Step 3: Add progress logging¶
Currently, the sequential loop logs each repo as it's checked. With concurrent execution, logging every repo would be noisy and interleaved. Replace with:
- Log the total count before starting:
Checking tag for N repositories (j workers)... - Log a summary after completion:
Found M of N repositories with tag
Individual repo-level logging can remain at DEBUG level
inside has_tag().
Step 4: Pass max_workers from CLI context¶
Update main.py:_resolve_quay_images() to pass
max_workers through:
ctx_obj = ctx.obj if ctx and ctx.obj else {}
max_workers = ctx_obj.get('MAX_WORKERS', 4)

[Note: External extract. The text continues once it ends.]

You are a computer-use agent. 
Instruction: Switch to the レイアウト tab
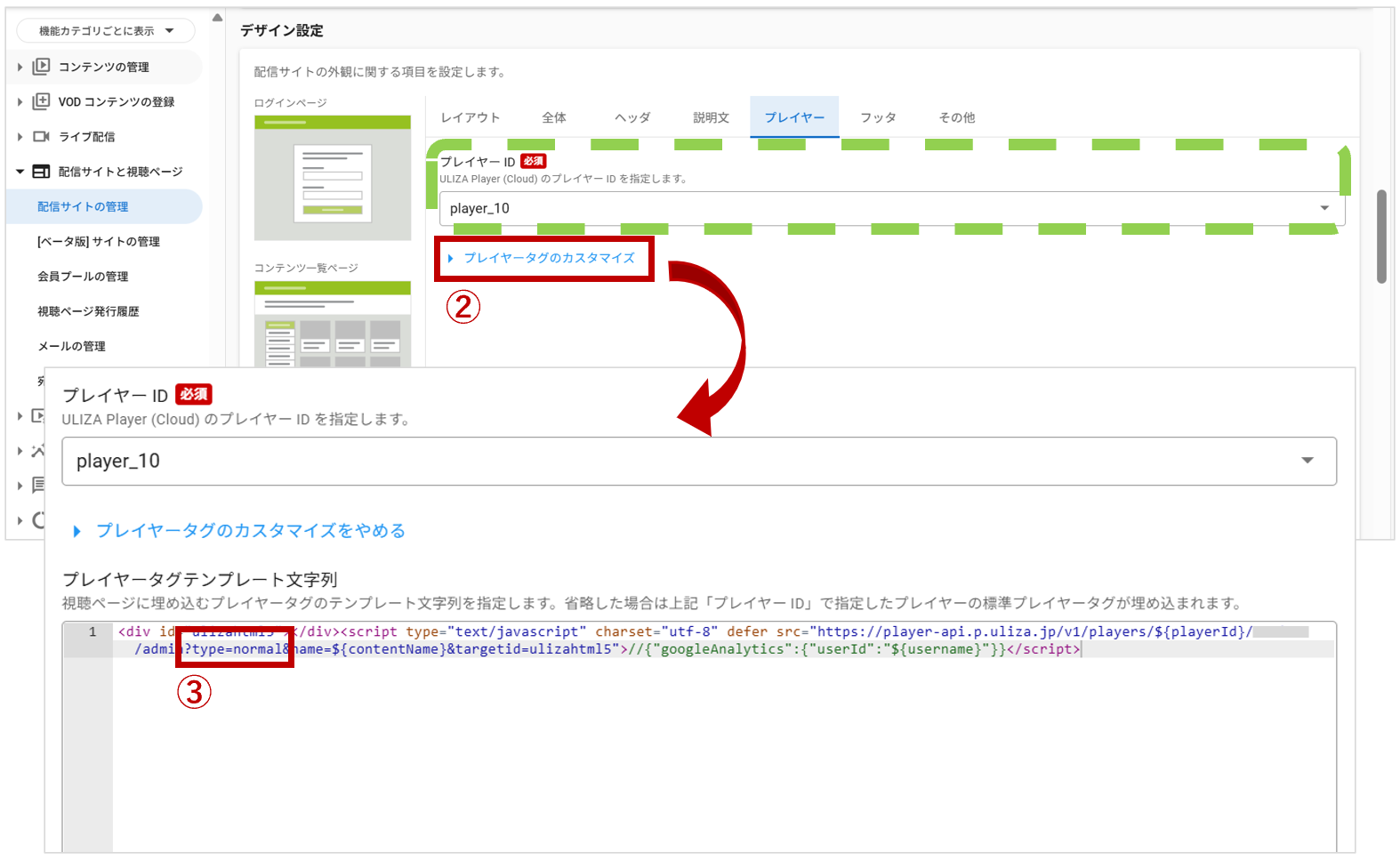471,117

return quay_module.resolve_quay_uri(
namespace, repo_glob, tag, token=token,
since=since, max_workers=max_workers)
Step 5: Update tests¶
test_basic_resolution: Change side_effect from an
ordered list to a function that returns based on the repo
argument:
def has_tag_side_effect(ns, repo, tag):
if repo in ('nova-api', 'glance-api'):
return tag_info
return None
client.has_tag.side_effect = has_tag_side_effect
test_passes_token: QuayClient constructor is now called
with token='secret' only (max_workers doesn't go to the
constructor — it goes to resolve_quay_uri()). This test
should still pass as-is.
test_glob_filter: Uses .return_value (same for all
calls), so call_count check is fine. Results order may differ
with concurrent execution — sort before asserting if needed.
All result-checking tests: Results may arrive in any order
due to as_completed(). Sort results before asserting, or
use assertCountEqual (order-independent).

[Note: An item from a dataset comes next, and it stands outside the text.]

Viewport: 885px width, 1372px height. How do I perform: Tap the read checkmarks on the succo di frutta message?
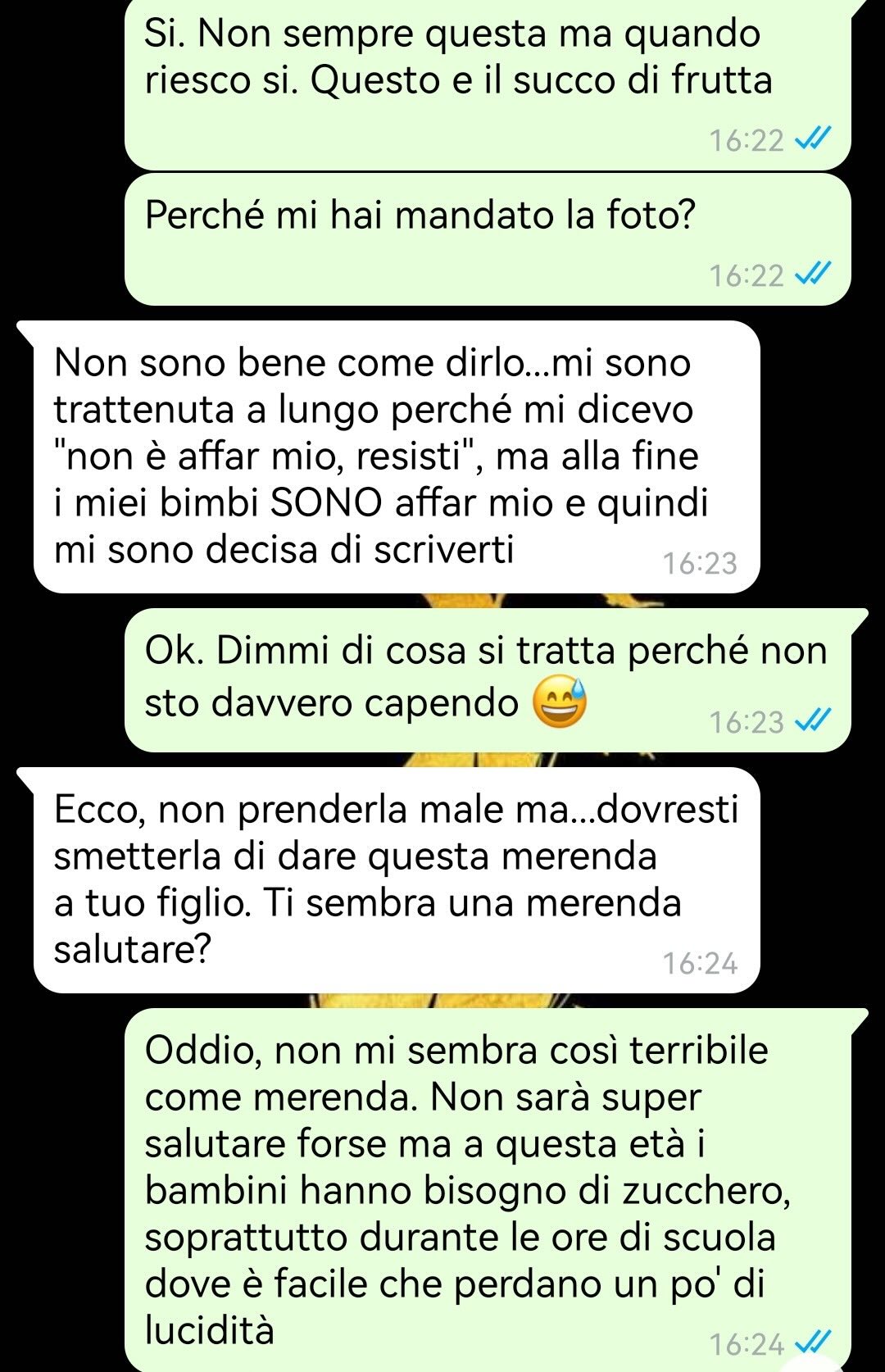tap(814, 139)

Step 6: Update documentation¶
Update ARCHITECTURE.md to note that Quay API tag resolution
is now parallelized. Update the "Quay Resolution" or similar
section.
Commit plan¶
- Parallelize tag resolution in resolve_quay_uri().
Add
max_workersparameter, replace sequential loop with ThreadPoolExecutor, extract_check_one_repo()helper, update progress logging. Passmax_workersfrom_resolve_quay_images()in main.py. Update tests for concurrent execution (sort results, use side_effect functions). Update docs.

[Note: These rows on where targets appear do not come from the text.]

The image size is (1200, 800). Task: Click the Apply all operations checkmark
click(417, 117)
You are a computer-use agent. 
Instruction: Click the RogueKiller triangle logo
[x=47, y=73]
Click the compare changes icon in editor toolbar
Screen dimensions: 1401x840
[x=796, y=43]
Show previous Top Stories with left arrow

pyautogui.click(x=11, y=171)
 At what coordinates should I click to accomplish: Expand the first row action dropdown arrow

This is a small, focused change — a single commit is appropriate.
Risk assessment¶
| Risk | Likelihood | Impact | Mitigation |
|---|---|---|---|
| Quay.io rate-limits concurrent requests | Medium | Low | --rate-limit flag from Phase 1 throttles |
| Result ordering changes | High | None | Callers don't depend on order |
| Test flakiness from concurrent mock | Low | Low | Use side_effect functions, assertCountEqual |
| Thread overhead for small repo counts | Low | None | ThreadPoolExecutor is cheap for small N |
Back brief¶
Before executing any step of this plan, please back brief the operator as to your understanding of the plan and how the work you intend to do aligns with that plan.